» Work to complete: What you need to produce from the material below is an exact transcription of the lines from the one with "Where should I click to: Click right" through the one with "Task: Click the orange running", both included, and no other line.

### Data ###

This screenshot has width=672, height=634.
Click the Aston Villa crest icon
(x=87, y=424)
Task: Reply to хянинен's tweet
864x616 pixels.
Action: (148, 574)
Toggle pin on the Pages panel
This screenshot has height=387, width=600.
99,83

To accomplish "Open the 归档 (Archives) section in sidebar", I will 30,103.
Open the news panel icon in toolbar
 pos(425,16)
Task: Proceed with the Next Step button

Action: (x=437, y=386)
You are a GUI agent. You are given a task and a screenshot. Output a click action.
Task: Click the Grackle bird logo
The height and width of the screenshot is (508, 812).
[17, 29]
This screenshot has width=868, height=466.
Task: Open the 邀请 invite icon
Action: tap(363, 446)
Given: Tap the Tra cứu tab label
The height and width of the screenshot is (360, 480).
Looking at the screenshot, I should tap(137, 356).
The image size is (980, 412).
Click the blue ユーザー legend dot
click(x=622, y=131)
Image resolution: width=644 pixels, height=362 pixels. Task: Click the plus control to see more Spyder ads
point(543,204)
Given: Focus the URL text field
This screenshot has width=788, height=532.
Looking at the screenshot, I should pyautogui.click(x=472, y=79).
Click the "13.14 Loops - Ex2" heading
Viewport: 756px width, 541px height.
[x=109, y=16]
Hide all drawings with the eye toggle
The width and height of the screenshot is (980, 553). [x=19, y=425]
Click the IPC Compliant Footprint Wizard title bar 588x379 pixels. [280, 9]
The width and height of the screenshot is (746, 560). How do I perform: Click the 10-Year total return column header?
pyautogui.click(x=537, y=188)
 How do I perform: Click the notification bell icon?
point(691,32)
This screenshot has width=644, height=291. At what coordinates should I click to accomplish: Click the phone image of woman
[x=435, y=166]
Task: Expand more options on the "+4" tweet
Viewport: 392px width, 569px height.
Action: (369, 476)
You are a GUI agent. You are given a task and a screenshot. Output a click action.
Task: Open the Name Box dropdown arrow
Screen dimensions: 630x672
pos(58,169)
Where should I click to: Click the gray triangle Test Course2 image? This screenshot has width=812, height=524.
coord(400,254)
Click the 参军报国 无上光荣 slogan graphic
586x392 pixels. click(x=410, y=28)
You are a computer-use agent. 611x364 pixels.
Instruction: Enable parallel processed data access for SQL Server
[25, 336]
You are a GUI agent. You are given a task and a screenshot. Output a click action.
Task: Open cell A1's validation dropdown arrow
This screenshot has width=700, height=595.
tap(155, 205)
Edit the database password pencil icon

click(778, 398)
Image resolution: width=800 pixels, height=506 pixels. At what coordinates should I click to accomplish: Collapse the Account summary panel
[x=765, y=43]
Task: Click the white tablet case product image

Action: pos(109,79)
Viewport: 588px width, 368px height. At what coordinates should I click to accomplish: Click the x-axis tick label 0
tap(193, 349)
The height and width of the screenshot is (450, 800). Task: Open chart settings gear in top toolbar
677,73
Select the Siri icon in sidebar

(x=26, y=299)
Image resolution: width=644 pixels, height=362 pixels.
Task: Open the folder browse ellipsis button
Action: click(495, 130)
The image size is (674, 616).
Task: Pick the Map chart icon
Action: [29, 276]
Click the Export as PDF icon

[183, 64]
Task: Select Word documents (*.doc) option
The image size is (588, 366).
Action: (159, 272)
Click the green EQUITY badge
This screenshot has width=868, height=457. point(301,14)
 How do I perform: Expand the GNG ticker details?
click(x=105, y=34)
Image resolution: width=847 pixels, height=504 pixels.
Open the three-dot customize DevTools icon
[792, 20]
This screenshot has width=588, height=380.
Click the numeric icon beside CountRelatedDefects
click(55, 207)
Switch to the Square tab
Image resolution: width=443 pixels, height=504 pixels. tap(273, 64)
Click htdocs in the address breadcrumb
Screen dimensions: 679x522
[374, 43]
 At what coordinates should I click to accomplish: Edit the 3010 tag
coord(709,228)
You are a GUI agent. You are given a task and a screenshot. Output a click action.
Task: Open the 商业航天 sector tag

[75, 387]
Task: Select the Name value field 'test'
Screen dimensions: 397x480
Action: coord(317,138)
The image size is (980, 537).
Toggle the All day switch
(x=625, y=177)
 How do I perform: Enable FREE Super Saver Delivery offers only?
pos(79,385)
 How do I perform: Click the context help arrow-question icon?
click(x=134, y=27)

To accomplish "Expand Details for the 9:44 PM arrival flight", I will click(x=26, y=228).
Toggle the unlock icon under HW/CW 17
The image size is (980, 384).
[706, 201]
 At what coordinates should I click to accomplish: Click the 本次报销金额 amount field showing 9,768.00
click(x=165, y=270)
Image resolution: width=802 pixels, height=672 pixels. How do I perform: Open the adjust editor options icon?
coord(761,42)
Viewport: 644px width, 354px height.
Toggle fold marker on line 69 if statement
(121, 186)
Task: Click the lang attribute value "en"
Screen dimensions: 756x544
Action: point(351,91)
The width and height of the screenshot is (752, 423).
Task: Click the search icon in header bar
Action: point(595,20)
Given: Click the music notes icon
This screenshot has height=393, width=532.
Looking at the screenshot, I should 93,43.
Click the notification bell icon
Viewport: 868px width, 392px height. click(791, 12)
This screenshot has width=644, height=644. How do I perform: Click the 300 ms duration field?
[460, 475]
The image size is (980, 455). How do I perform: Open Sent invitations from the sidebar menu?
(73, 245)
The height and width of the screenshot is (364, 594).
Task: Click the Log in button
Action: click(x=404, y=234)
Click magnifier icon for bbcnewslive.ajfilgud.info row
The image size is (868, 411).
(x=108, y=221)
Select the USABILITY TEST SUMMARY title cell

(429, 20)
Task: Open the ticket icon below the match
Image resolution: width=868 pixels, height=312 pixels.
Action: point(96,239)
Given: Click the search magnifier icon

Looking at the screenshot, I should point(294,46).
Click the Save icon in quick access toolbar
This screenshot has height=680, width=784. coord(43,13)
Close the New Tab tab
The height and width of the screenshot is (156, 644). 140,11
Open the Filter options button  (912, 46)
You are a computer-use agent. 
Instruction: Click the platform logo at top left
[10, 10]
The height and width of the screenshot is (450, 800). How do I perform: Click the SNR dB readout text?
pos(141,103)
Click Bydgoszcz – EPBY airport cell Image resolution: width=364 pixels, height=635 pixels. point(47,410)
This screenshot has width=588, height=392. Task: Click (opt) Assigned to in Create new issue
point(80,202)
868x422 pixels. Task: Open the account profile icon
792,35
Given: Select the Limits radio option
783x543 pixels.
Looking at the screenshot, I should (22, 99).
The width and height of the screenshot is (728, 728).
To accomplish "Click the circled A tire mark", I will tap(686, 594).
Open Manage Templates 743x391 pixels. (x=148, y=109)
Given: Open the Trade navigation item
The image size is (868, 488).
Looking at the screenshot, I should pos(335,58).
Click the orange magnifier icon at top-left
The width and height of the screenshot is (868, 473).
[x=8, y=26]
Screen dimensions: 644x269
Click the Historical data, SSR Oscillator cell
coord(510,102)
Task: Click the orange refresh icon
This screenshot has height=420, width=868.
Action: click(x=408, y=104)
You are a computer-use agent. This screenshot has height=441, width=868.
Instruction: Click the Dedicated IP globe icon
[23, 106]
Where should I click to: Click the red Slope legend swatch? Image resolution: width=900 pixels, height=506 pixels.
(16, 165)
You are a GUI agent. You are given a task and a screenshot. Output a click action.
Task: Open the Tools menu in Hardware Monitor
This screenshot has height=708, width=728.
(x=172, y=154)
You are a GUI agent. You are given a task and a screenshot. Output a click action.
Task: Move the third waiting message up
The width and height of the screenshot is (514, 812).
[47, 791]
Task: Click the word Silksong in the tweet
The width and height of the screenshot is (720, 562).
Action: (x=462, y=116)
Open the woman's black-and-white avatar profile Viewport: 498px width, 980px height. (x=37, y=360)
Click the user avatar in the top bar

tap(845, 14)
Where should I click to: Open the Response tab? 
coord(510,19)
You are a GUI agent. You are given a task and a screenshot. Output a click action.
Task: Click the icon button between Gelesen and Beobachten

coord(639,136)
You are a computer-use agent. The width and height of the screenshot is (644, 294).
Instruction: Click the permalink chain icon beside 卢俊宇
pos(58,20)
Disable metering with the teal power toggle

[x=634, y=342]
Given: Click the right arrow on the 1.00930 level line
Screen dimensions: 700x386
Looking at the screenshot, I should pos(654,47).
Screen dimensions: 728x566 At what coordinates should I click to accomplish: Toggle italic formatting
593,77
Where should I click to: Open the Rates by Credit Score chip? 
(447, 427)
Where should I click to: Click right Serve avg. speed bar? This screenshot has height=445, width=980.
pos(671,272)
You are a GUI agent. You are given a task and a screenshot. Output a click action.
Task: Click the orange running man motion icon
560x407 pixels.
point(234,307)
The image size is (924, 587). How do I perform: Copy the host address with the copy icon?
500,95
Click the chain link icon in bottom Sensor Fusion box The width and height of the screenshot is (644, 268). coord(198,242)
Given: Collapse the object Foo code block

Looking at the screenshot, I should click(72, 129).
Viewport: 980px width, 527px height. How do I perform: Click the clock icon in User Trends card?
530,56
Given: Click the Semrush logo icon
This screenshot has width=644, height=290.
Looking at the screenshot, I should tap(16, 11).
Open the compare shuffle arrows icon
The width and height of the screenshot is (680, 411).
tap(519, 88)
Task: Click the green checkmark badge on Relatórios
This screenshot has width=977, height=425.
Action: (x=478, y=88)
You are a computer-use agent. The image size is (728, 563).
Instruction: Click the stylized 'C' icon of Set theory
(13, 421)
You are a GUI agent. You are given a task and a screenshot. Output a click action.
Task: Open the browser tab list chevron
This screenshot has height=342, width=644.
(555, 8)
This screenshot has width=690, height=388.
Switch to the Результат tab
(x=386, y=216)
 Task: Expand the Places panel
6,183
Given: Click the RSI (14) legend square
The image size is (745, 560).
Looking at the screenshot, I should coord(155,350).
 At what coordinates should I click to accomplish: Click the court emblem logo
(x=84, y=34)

###

» Exercise answer:
Where should I click to: Click right Serve avg. speed bar? This screenshot has height=445, width=980.
pos(671,272)
You are a GUI agent. You are given a task and a screenshot. Output a click action.
Task: Click the orange running man motion icon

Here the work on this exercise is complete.